Und dann fasse ich Mut und bitte Gott um die Kraft, diesen nächsten Schritt zu tun. Denn das ist das, was am meisten hilft: sich nicht der Ohnmacht und dem berechtigten Jammern und Klagen hinzugeben und darauf sitzen zu bleiben, sondern sich aufzurichten und sich zu wehren und den nächsten, möglichen Schritt hinaus zu tun. Raus aus der Isolation, aus dem verschlossenen Innenraum. Die zerrissenen Fäden der Beziehungen aufnehmen, das Netz des Sinnes neu knüpfen. Mit dem, was ich dann tue, wachsen auch die Hoffnung, das Licht und die Kraft wieder. Dessen dürfen Sie sicher sein. Das kann auch eine Weile dauern und kann auch mehrere Anläufe kosten. Wichtig ist, dass ich aus der Ohnmacht herausgehe und mich nicht mehr nur als Opfer sehe, sondern wieder selbst Schritte tue, mein Leben in die Hand nehme und führe. Und dafür nehmen Sie bitte alle Hilfe in Anspruch, die Sie kriegen können.

Und am wichtigsten: Gottes Liebe zu Ihnen und sein Ja sind da und bleiben da, und damit bleiben auch der letzte Sinn und Zusammenhang von allem da, auch wenn ich sie vielleicht jetzt nicht wahrnehmen kann. Folgen Sie dem Rat Jesu, der unten aufgeschrieben ist!
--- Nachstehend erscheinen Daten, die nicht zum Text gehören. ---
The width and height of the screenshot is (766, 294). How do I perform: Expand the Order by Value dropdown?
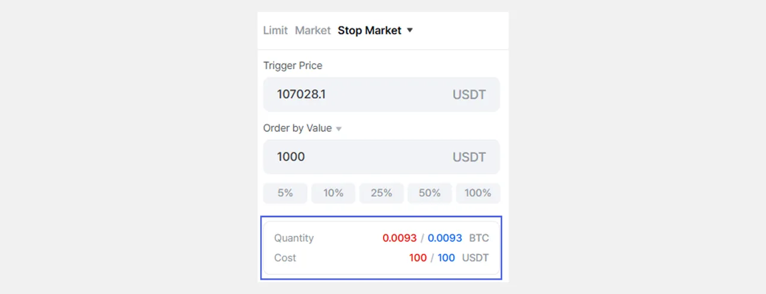tap(339, 129)
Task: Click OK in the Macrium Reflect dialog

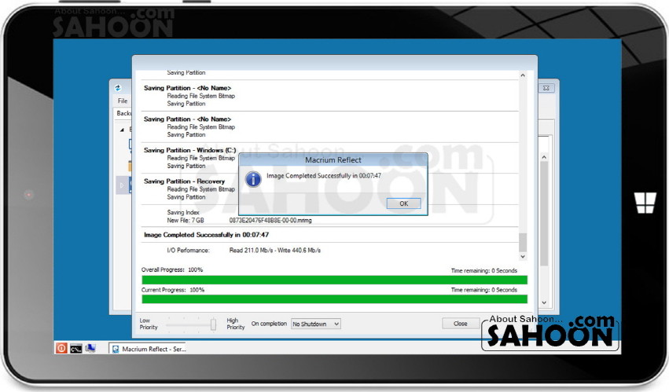Action: pyautogui.click(x=403, y=203)
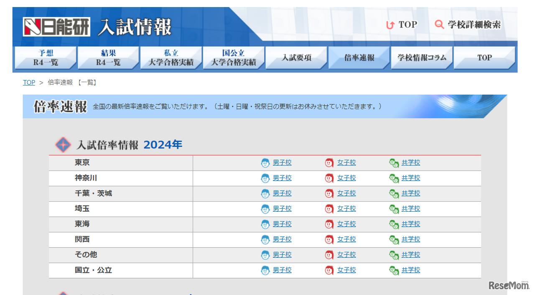Click the TOP return arrow icon

390,25
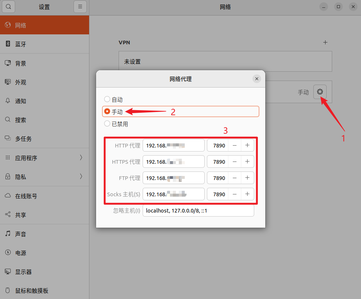Expand the 隐私 section chevron

pos(81,177)
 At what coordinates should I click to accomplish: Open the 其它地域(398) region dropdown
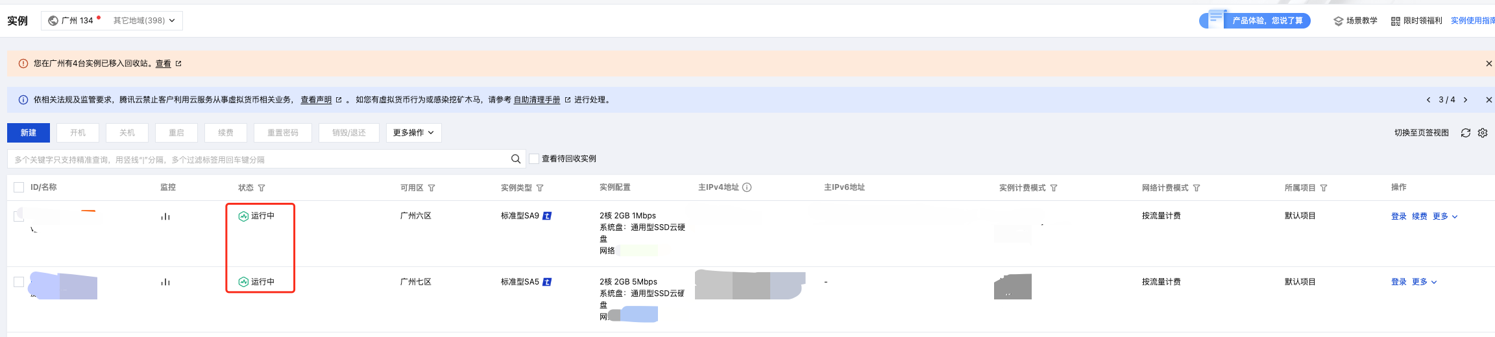point(144,21)
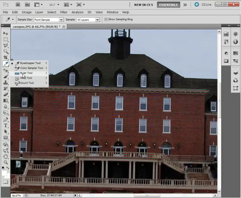
Task: Pick the Horizontal Type tool
Action: point(6,125)
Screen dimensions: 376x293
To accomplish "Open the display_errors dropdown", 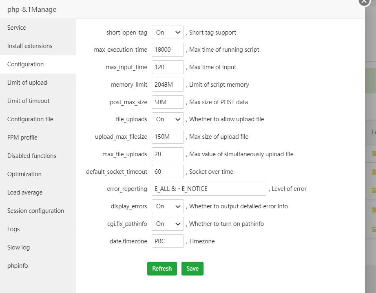I will click(168, 206).
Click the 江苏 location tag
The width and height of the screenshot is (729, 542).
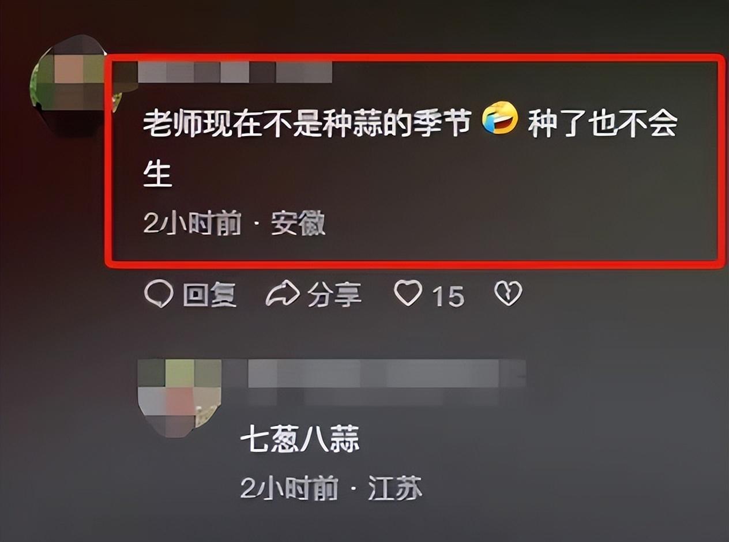(395, 490)
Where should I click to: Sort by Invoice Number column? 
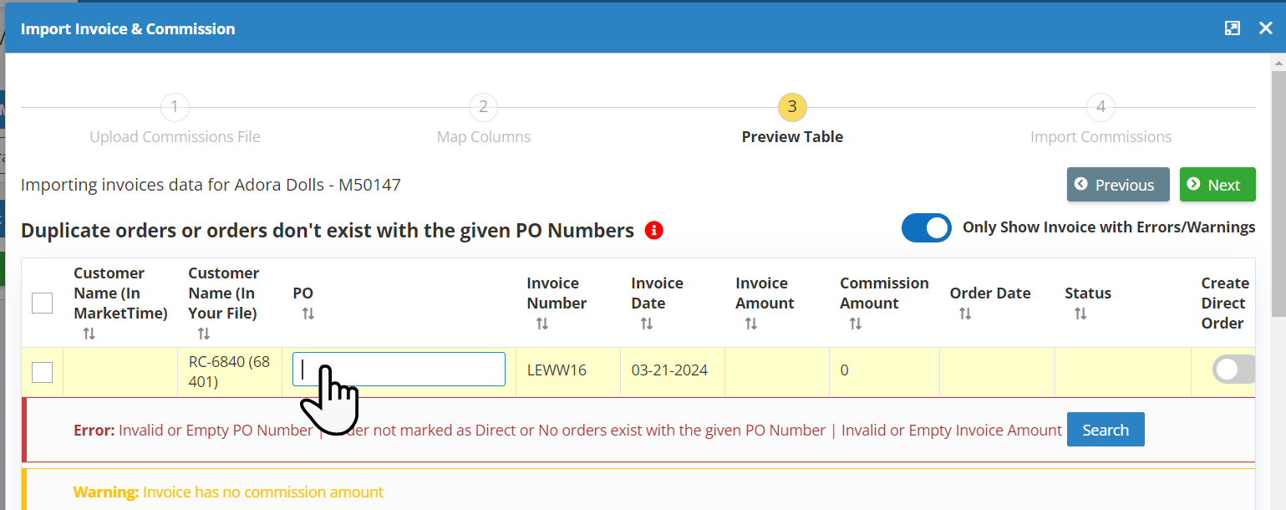pos(542,324)
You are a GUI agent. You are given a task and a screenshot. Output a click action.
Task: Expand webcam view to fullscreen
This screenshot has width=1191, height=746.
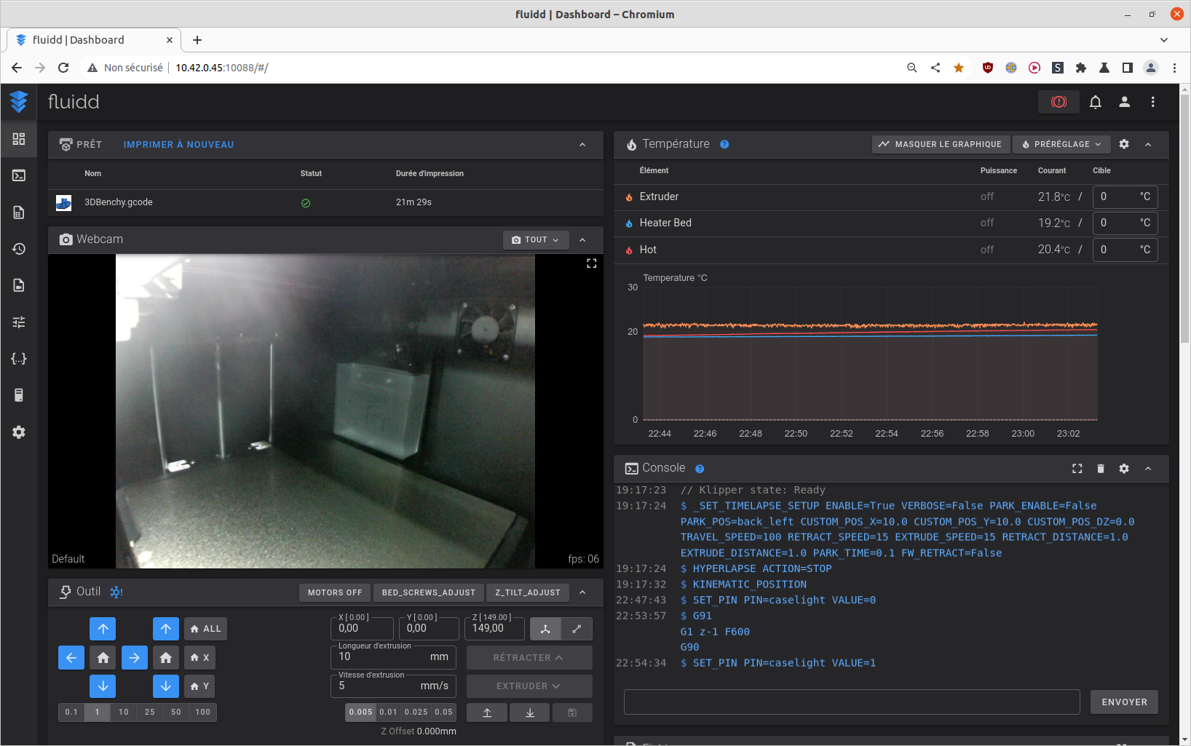pyautogui.click(x=591, y=263)
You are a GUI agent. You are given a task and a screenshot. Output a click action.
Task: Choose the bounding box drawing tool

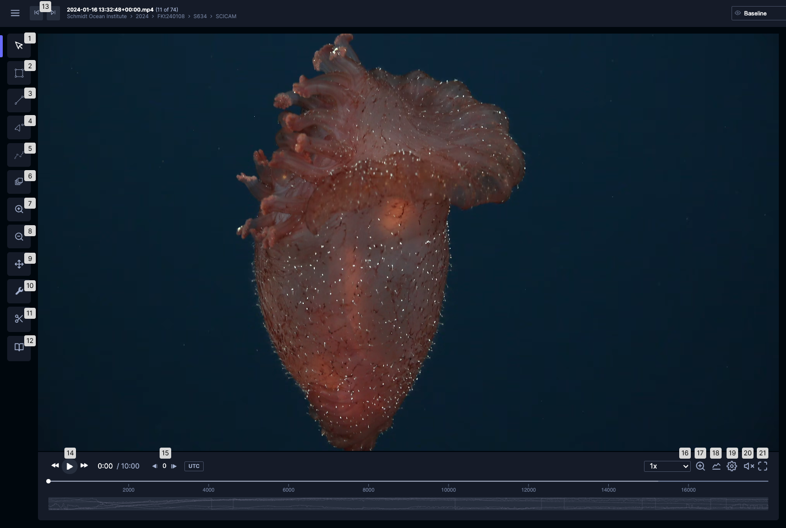(x=19, y=73)
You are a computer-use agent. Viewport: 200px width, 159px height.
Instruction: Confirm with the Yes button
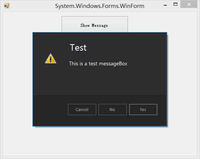point(143,110)

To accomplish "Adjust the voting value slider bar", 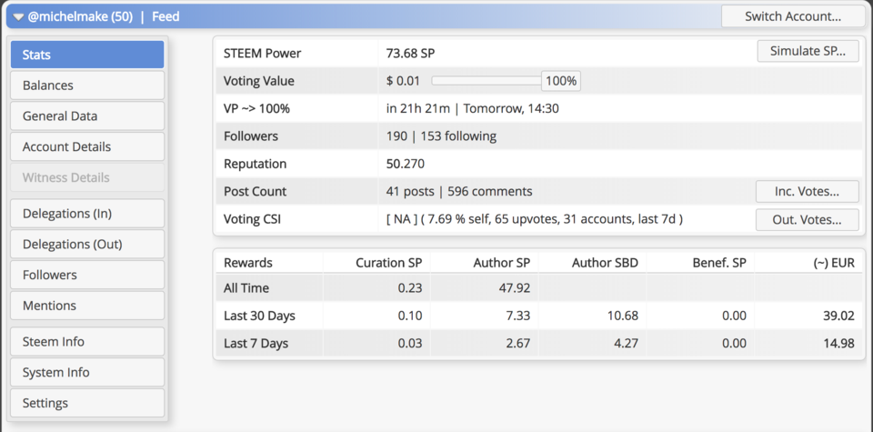I will [487, 81].
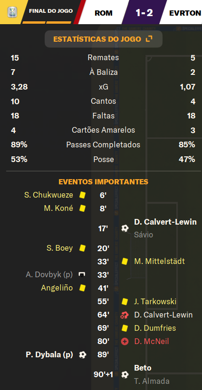Click the P. Dybala penalty goal icon
This screenshot has width=202, height=390.
[x=82, y=354]
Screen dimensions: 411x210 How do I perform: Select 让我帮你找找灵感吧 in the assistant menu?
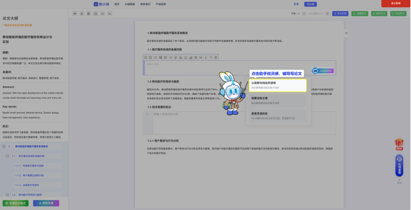point(277,85)
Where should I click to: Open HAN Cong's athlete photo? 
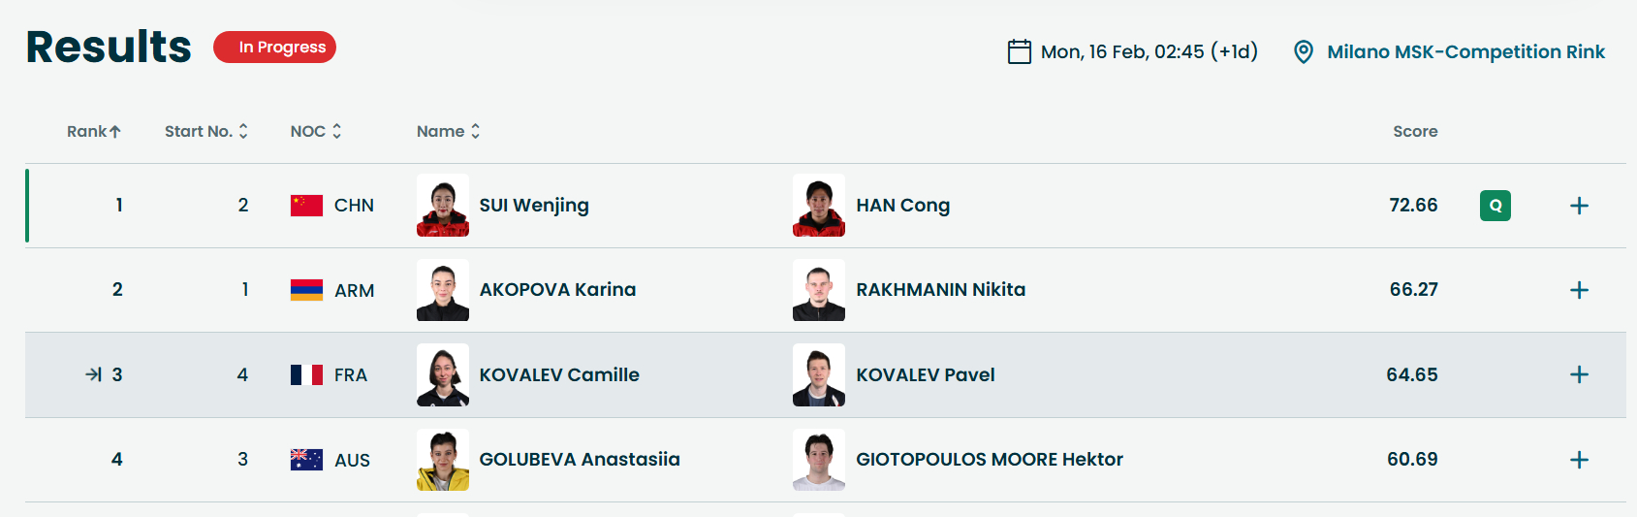click(x=819, y=206)
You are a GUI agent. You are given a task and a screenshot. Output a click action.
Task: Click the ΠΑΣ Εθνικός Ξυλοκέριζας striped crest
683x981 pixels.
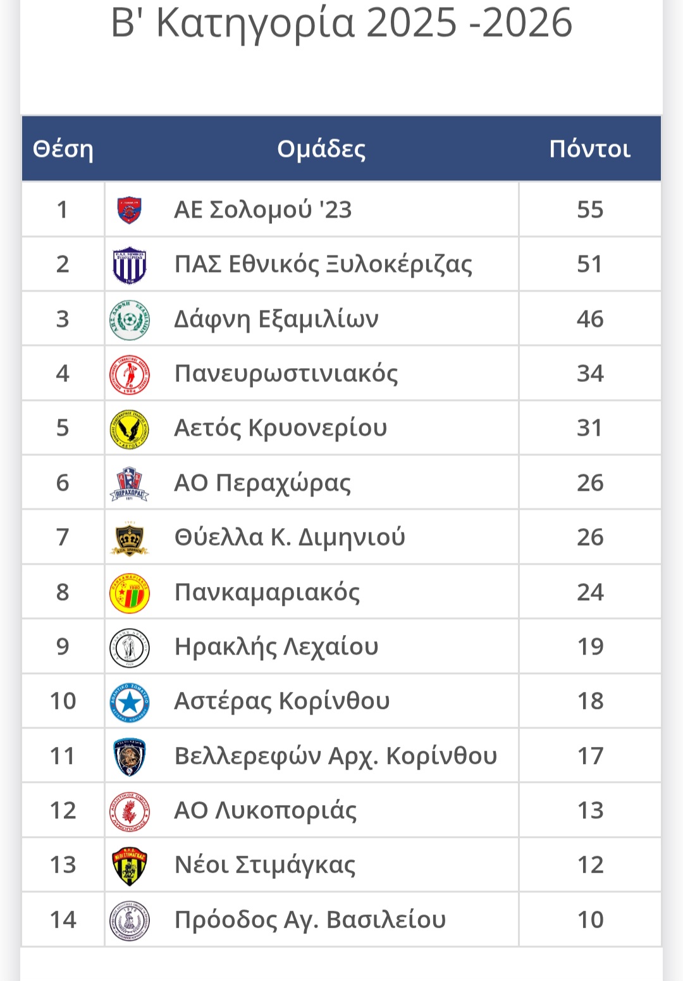click(x=130, y=265)
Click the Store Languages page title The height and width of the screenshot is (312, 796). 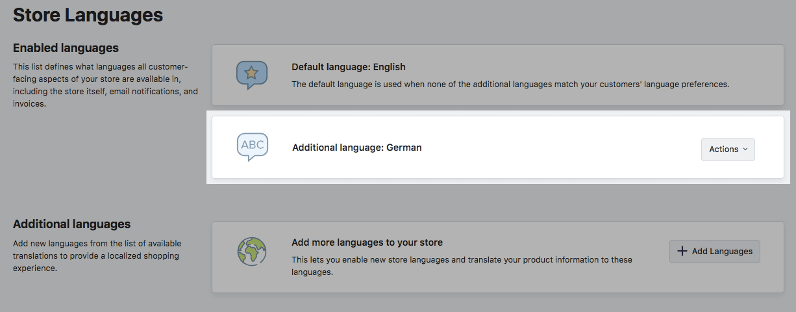(88, 15)

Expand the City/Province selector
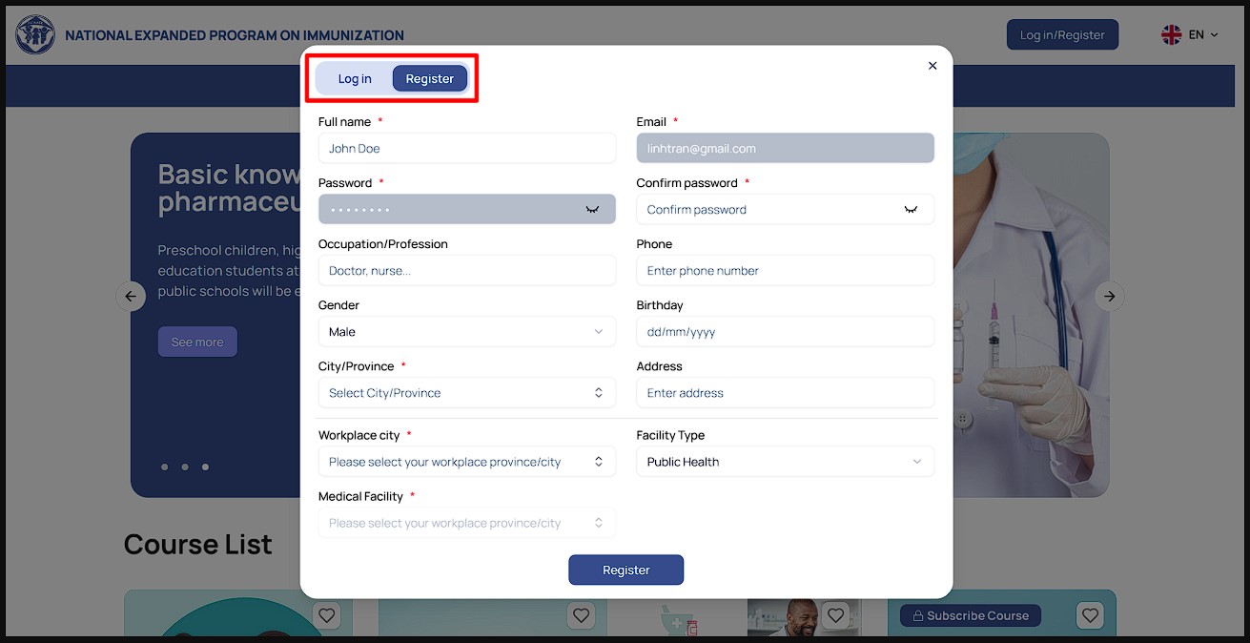click(467, 393)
Sie finden den Sinn wieder! Er lässt sich wieder finden!

Es grüßt Sie herzlich
Thomas Gertler SJ

19. Januar 2022

Was ist der Rat Jesu? Bitten! Suchen! Anklopfen! Und zwar heftig, lange, lästig. Richtig hämmern, richtig oft bitten und betteln, richtig intensiv suchen. Also diese Bibelstelle auch mal laut lesen, und zwar mit der Betonung auf dem Bitten, dem Suchen und Anklopfen. Probieren Sie es. Sie werden gehört und Sie werden finden und es wird sich Ihnen der Sinn wieder öffnen.

 

Foto: Fotoarchiv Höpfner - CC BY-SA 3.0

Matthäus 7,7 - 11

7,7 Bittet und es wird euch gegeben; sucht und ihr werdet finden; klopft an und es wird euch geöffnet! 8 Denn wer bittet, der empfängt; wer sucht, der findet; und wer anklopft, dem wird geöffnet. 9 Oder ist einer unter euch, der seinem Sohn einen Stein gibt, wenn er um Brot bittet, 10 oder eine Schlange, wenn er um einen Fisch bittet? 11 Wenn nun ihr, die ihr böse seid, euren Kindern gute Gaben zu geben wisst, wie viel mehr wird euer Vater im Himmel denen Gutes geben, die ihn bitten.